Atlantic Yards Passes State’s Top Court [Updated]
Eliot Brown Nov. 24, 2009, 10:04 a.m.
More than three years after a legal battle over property takings in Brooklyn began, it’s now come to a close.
New York’s highest court issued a ruling Tuesday morning that upholds the state’s use of eminent domain in the $4.9 billion Atlantic Yards project, planned home of 15 apartment towers and a new basketball arena for the Nets.
Now the state, at the request of the project’s developer, Forest City Ratner, is likely to move forward on acquiring the property of the holdout landowners and tenants, a relatively small handful of individuals who have been waging this legal fight since 2006. The takings, and the project as a whole, depend on Forest City hit Dec. 31 deadline to get financing for the arena.
The 6-1 decision by the Court of Appeals, written by Chief Judge Jonathan Lippman, found that the state was indeed within its rights to use eminent domain, as the threshold for “blight” in the area being taken–a few blocks in Prospect Heights that, generally speaking, do not look blighted by the common use of the word–allows it.
“The Constitution accords government broad power to take and clear substandard and insanitary areas for redevelopment,” Mr. Lippman wrote. “In so doing, it commensurately deprives the Judiciary of grounds to interfere with the exercise.”
New York is one of just a handful of states that did not add restrictions to the use of eminent domain after the Kelo v. New London case of 2005. That case has made the news once again recently, as Pfizer, which built a facility in New London, Ct. that helped spur the city’s use of eminent domain, is pulling out of the area. A large development site near the drug giant’s facility still sits vacant.
The landowners and tenants on the suit began the case in federal court in October 2006, appealing it up to the U.S. Supreme Court–which declined to hear the case–and then they brought the case in state court, first at the appellate level, and then to the Court of Appeals. They have lost every challenge.
“Our commitment to the entire project is as strong today as when we started six years ago,” Forest City chairman Bruce Ratner said in a statement. “Today, however, this project is even more important given the need for jobs and economic development.”
Mr. Ratner faces perhaps a more daunting set of challenges before the year’s end, most of which are financial. He must get about $700 million in bonds for the Nets arena rated by credit agencies, likely this week. He then must find buyers for those bonds, and close on a set of govenrment agreements, all before Dec. 31.
There are also another set of outstanding lawsuits, mostly challenging the re-approval of the project. Earlier this year, Forest City delayed much of the project on account of the economy, and scaled back the size of the arena, dropping architect Frank Gehry, who was used as a key selling point to the public before the project was first approved.

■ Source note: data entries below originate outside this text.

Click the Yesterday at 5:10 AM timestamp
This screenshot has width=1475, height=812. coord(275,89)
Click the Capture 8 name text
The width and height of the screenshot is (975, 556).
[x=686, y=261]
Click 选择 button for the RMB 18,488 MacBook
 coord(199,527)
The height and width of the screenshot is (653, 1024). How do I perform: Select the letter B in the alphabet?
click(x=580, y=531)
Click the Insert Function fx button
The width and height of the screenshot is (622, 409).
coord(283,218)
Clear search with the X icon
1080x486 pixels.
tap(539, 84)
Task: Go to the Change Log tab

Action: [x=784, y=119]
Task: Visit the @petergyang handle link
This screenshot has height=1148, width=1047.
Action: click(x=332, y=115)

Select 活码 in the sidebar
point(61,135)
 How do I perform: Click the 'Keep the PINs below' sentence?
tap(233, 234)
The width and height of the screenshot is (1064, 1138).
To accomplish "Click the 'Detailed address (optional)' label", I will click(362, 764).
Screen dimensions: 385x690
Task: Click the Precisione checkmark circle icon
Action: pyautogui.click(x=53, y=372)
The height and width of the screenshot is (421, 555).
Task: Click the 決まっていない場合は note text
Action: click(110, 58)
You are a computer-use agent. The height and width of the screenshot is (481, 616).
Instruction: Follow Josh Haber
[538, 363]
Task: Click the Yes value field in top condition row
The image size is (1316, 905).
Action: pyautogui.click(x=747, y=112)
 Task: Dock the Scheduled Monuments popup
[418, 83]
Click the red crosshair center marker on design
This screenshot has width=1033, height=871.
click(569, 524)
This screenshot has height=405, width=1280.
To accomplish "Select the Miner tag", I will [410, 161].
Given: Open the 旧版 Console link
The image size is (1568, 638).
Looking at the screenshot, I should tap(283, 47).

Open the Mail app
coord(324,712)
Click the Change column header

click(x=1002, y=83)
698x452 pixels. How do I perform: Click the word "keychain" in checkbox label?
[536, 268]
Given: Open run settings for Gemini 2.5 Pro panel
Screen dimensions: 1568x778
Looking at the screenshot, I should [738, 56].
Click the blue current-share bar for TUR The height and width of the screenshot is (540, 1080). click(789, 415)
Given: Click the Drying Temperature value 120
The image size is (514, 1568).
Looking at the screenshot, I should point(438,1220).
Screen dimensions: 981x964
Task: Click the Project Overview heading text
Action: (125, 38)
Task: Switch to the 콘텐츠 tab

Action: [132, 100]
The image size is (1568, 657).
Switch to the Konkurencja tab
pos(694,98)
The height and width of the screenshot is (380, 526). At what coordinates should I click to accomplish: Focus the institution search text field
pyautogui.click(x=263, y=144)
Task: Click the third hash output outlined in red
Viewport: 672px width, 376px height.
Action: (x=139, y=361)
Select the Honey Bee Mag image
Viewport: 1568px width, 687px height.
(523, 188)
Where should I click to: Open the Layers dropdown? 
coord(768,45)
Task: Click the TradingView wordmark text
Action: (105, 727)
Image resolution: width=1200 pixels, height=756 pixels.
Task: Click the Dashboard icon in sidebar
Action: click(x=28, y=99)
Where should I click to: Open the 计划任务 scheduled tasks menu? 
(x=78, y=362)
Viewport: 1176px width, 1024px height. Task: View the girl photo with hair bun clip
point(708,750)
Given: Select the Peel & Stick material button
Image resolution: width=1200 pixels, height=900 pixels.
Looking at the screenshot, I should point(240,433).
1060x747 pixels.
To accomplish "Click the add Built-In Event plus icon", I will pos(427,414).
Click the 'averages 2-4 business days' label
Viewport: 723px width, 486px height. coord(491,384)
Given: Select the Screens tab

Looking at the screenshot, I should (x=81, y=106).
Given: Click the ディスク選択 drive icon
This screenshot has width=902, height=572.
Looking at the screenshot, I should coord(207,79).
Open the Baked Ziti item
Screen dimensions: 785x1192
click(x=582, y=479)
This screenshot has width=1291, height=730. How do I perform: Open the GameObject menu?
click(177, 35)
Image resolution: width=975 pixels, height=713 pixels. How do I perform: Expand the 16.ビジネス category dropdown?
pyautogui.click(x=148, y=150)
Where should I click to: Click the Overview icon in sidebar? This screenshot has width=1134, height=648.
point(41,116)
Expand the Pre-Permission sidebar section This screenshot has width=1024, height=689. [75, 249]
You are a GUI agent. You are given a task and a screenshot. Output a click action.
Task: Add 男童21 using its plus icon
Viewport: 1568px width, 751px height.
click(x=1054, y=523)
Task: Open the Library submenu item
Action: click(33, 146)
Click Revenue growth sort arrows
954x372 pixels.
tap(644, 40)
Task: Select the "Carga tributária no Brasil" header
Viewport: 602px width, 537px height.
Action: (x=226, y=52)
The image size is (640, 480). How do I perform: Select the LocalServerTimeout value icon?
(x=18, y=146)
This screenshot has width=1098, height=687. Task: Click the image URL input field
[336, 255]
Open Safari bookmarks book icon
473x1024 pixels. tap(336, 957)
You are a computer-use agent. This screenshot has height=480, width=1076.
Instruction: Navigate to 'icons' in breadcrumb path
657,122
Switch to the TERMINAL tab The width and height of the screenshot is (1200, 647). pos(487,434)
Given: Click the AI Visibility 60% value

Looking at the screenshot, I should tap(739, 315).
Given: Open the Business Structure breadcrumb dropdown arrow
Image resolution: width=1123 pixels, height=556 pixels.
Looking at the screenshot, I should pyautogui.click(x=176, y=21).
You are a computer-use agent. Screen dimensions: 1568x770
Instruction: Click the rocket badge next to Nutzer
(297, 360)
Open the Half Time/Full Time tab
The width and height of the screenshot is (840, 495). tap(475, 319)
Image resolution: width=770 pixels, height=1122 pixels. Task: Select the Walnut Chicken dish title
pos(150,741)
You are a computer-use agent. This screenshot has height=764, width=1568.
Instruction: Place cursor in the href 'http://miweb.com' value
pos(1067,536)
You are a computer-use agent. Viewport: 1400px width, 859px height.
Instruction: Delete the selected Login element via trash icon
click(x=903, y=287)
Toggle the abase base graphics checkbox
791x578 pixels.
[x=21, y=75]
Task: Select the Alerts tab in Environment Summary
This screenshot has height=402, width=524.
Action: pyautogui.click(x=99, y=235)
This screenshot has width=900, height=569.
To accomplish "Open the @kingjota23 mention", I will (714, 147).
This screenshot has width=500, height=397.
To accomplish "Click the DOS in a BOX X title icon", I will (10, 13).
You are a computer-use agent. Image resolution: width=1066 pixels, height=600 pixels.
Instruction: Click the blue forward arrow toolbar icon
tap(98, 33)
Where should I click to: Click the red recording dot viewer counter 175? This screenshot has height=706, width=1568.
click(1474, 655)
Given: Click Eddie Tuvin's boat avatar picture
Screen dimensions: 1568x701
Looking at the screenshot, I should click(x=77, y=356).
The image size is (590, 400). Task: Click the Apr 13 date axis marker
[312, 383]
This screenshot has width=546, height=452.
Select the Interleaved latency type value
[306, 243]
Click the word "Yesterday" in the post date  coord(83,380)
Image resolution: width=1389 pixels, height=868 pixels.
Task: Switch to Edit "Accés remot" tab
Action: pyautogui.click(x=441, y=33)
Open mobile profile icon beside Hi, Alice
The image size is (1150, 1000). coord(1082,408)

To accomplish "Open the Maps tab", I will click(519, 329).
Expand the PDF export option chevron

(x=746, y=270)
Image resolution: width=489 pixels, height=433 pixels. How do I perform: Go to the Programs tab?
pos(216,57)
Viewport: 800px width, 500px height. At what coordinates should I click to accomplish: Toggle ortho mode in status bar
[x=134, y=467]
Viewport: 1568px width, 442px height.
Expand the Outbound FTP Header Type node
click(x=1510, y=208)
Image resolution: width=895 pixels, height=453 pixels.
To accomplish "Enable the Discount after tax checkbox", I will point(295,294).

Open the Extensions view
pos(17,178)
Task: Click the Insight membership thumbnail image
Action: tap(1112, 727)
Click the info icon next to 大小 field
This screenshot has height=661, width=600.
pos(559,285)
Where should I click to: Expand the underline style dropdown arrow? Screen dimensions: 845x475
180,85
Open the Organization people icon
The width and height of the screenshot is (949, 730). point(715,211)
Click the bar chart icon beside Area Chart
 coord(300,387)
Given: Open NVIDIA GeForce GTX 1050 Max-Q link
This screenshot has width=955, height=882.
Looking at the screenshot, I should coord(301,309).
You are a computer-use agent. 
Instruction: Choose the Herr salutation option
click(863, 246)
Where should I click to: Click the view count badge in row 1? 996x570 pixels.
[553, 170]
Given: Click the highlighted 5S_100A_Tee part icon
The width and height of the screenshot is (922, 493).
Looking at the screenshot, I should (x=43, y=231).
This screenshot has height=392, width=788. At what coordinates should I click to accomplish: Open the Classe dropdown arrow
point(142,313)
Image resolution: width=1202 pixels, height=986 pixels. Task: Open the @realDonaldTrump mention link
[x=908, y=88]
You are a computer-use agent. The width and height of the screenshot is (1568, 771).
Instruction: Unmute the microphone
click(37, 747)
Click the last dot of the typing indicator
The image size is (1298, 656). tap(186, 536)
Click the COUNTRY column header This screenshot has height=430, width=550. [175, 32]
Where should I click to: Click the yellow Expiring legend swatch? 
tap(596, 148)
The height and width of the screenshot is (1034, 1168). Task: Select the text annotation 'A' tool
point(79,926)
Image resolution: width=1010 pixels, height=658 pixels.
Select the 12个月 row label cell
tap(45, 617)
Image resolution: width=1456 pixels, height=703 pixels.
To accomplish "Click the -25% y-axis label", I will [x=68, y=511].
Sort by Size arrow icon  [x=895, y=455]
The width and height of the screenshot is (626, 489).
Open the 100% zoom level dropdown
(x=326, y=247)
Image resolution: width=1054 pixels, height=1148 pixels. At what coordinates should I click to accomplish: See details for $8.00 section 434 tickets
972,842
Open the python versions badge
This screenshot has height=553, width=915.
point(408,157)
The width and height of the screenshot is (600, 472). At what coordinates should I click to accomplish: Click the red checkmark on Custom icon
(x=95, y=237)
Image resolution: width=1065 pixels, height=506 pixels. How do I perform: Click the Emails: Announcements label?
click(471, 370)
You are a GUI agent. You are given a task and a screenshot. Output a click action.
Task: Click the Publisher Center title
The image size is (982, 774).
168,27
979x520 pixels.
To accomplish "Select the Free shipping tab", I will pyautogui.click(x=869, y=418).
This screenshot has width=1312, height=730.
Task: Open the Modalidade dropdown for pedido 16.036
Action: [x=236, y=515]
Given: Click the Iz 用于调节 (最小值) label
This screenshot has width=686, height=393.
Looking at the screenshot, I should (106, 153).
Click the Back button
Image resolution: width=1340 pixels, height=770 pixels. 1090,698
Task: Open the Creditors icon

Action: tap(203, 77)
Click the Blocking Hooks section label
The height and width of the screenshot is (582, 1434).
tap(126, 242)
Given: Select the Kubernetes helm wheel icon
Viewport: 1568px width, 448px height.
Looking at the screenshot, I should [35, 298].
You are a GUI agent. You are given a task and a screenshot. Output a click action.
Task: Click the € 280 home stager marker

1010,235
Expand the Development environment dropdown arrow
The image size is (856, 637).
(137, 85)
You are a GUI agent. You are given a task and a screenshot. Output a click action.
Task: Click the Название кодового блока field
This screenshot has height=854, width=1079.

For opponents and critics of large-scale development, the ruling also offers a silver lining. The court’s opinion upheld a rare tactic the opponents took: going first to federal court, then state court. Typically those who challenge eminent domain go only through state court. The landowners here, however, took nearly two years to go through the federal courts, delaying the project all the while. The state argued that the opponents did not even have the right to file in state court after they lost in federal court, as there is a 30-day window after an early condemnation step that had closed. The court, however, ruled that this window stayed open, and the opponents were within their rights to go through both sets of courts, regardless of the delays the steps added to the project.
For those opposing the use of eminent domain, this can now be seen as a viable delay tactic: Many projects collapse on their own over time if the broader economy worsens, so the longer construction is put off, the more likely a failure.
In a concurring opinion, two of the judges acknowledged this, and disagreed with Mr. Lippman’s opinion:
What has happened in this case is precisely the result that the Legislature sought to prevent when it enacted the Eminent Domain Procedure Law – the sidelining of a public project on account of prolonged litigation
The majority counters that “serial litigation of condemnation claims has been exceedingly rare” and “[t]here is no reason to suppose that serial condemnation litigation will now become the order of the day” (majority op at 11, 12). The historical observation is accurate; the prediction may turn out to be so much judicial whistling in the dark. After all, we have now opened up and exposed for all to see a whole new strategy for determined foes of a public project to exploit.